-------- EXTRACTED RECORDS --------
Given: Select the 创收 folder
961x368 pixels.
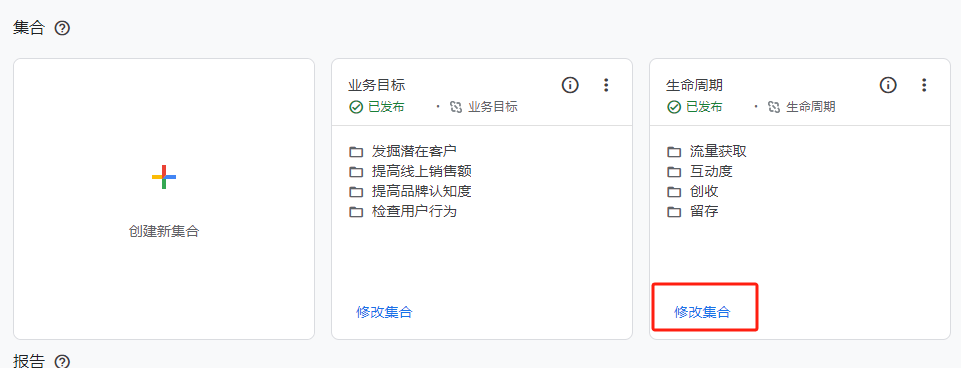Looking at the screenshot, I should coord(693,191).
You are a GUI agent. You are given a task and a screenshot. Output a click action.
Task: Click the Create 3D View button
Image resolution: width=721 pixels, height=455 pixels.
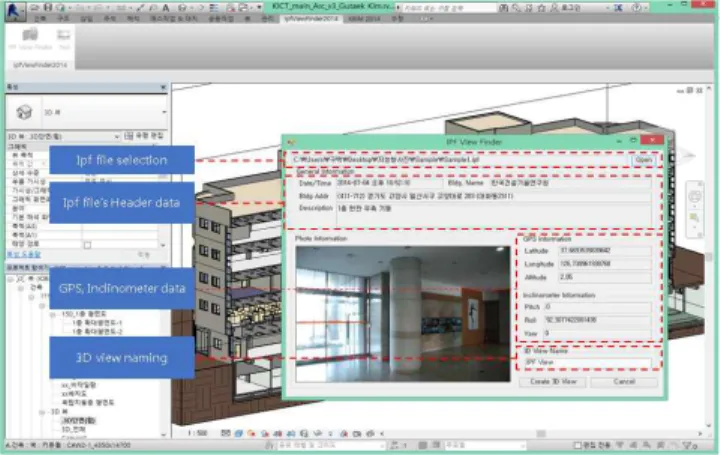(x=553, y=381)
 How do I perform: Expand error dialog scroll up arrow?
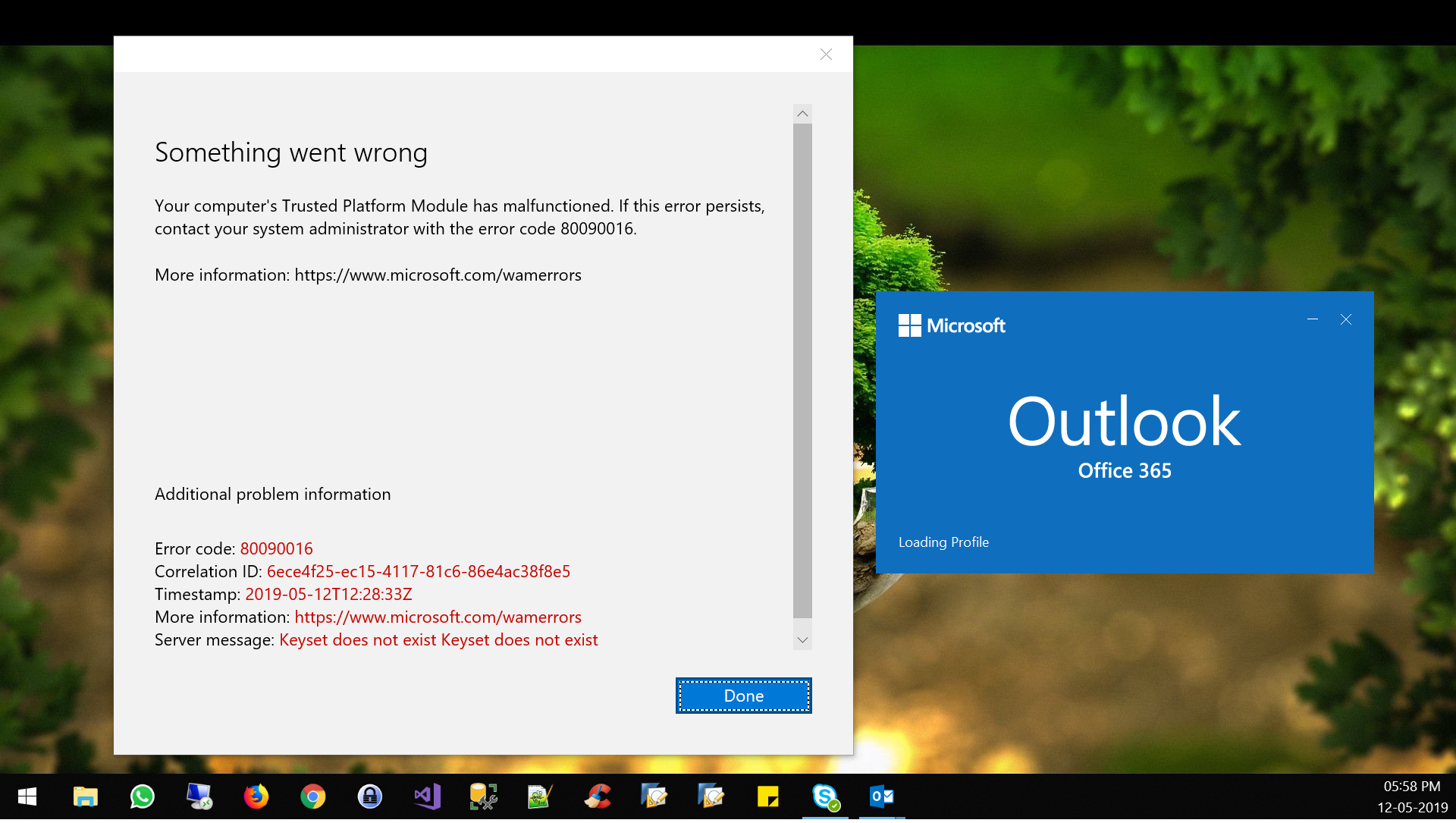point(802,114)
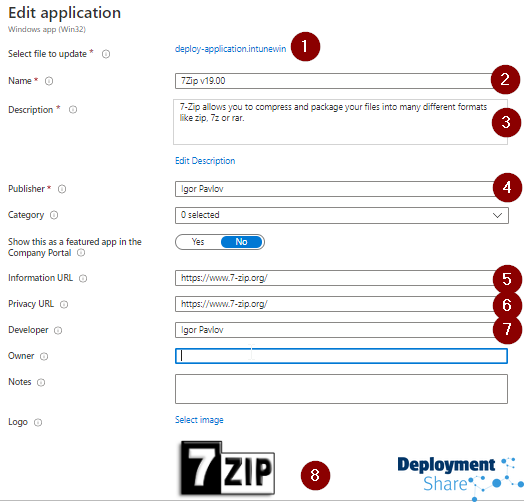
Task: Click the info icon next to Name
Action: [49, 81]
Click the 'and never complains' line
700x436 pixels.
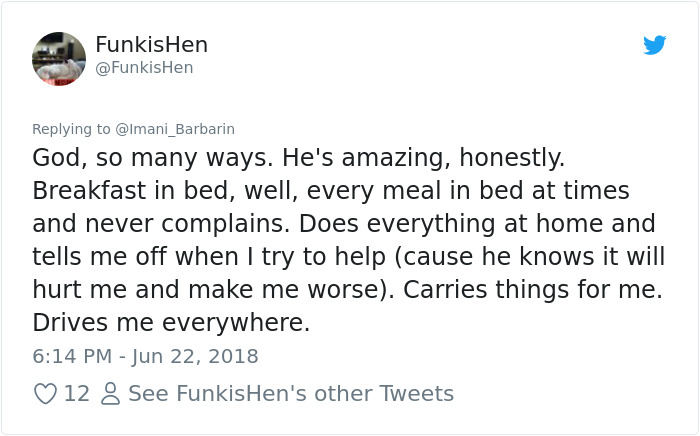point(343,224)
--------
-------- EXTRACTED RECORDS --------
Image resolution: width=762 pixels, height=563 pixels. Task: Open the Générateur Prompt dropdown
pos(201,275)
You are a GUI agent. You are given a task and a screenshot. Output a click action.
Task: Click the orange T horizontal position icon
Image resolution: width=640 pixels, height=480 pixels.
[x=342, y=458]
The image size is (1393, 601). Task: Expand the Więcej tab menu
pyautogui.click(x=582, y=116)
--------
> EXERCISE BRIEF:
With the pictures removed from your copy, retype the lines above from the one that contains "Given: Select the 创收 folder" through the one that contains "Task: Click the Create 3D View button", exactly.

> EXERCISE ANSWER:
Given: Select the 创收 folder
961x368 pixels.
Looking at the screenshot, I should coord(693,191).
You are a GUI agent. You are given a task and a screenshot. Output a click action.
Task: Click the Create 3D View button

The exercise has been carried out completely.